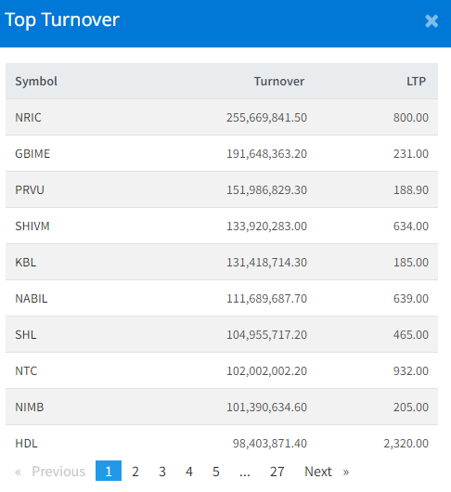Click the PRVU symbol entry

tap(30, 189)
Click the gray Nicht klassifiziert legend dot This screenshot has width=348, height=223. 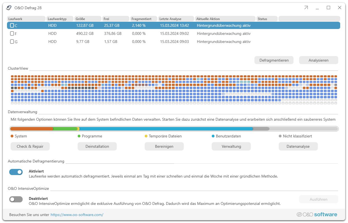click(280, 136)
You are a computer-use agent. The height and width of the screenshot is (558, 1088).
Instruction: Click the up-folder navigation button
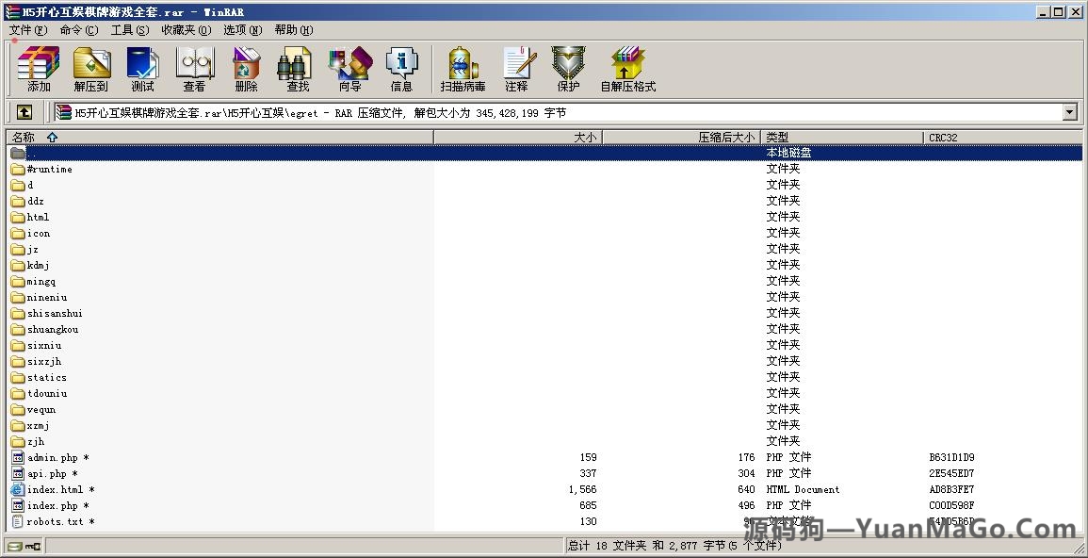point(24,112)
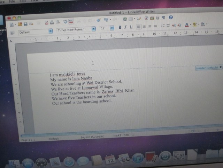Open the Default paragraph style dropdown
Screen dimensions: 223x168
pyautogui.click(x=51, y=31)
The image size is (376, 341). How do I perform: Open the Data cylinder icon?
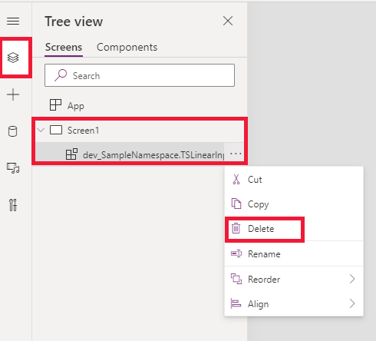[13, 131]
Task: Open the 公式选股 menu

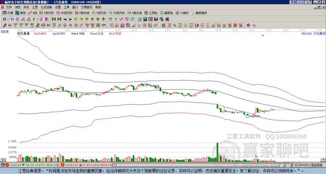Action: tap(46, 7)
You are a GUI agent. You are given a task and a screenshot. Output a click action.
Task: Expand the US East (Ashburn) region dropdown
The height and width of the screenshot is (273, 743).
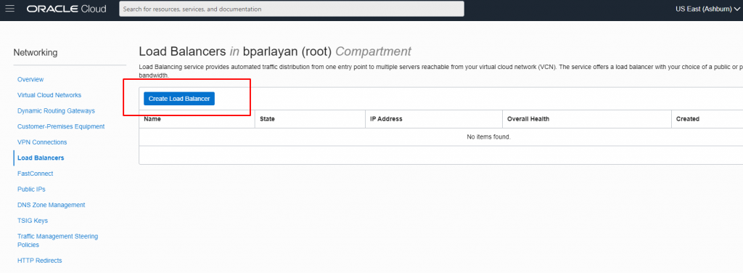(707, 9)
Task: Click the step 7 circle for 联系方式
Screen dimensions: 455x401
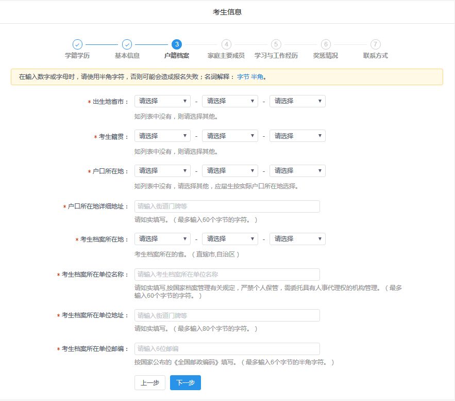Action: [x=376, y=44]
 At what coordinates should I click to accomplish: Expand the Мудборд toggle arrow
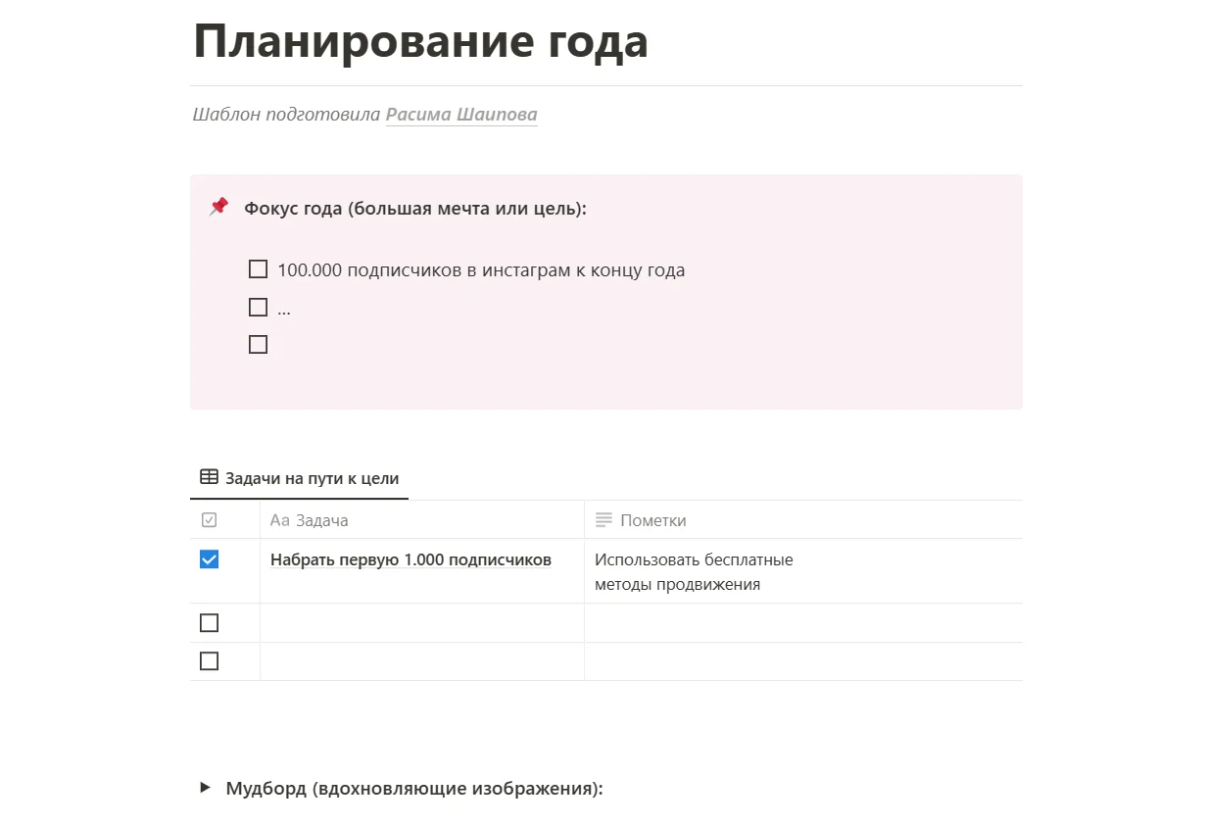(205, 788)
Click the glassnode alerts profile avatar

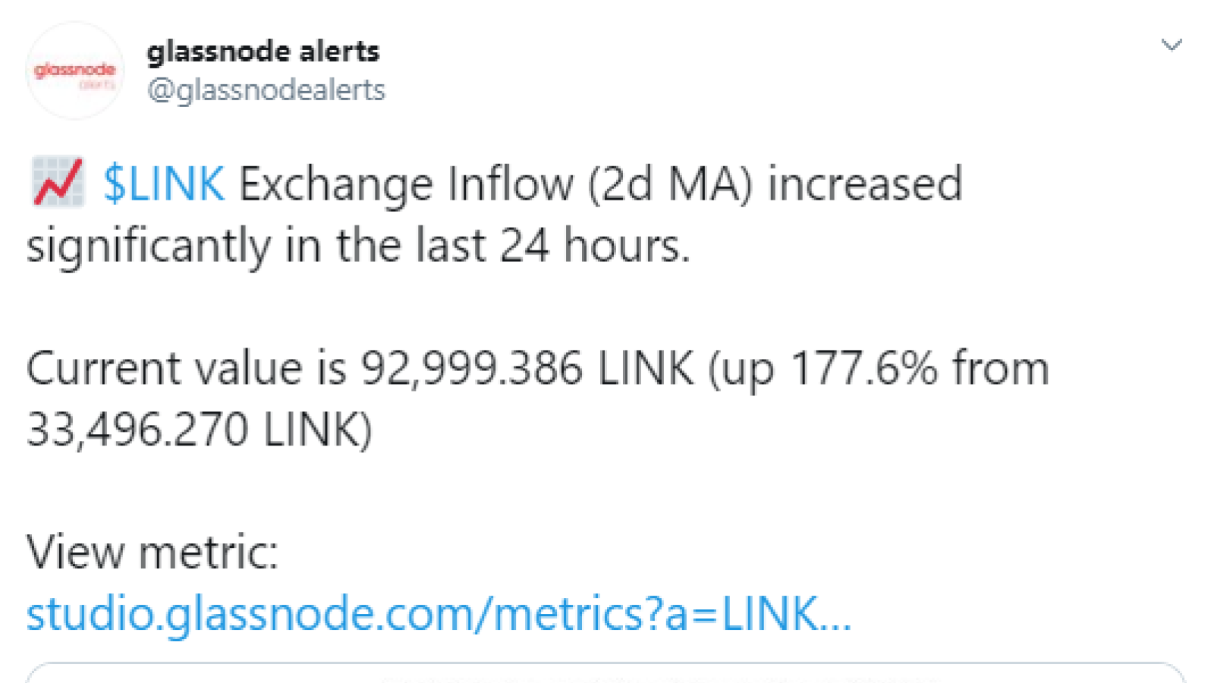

> _Exercise directions_: Return, exactly as they appear, the lines from the line containing "The image size" through the end of the records above, both ends included, without pictures.

> _Answer to this exercise_:
The image size is (376, 341). How do I perform: Open the Data cylinder icon?
[13, 131]
Task: Open the 公式选股 menu

Action: tap(46, 7)
You are a GUI agent. You are given a task and a screenshot. Output a click action.
Task: Expand the US East (Ashburn) region dropdown
The height and width of the screenshot is (273, 743).
(707, 9)
Task: Click the step 7 circle for 联系方式
Screen dimensions: 455x401
Action: [x=376, y=44]
 At what coordinates should I click to accomplish: Expand the Мудборд toggle arrow
(205, 788)
Click the glassnode alerts profile avatar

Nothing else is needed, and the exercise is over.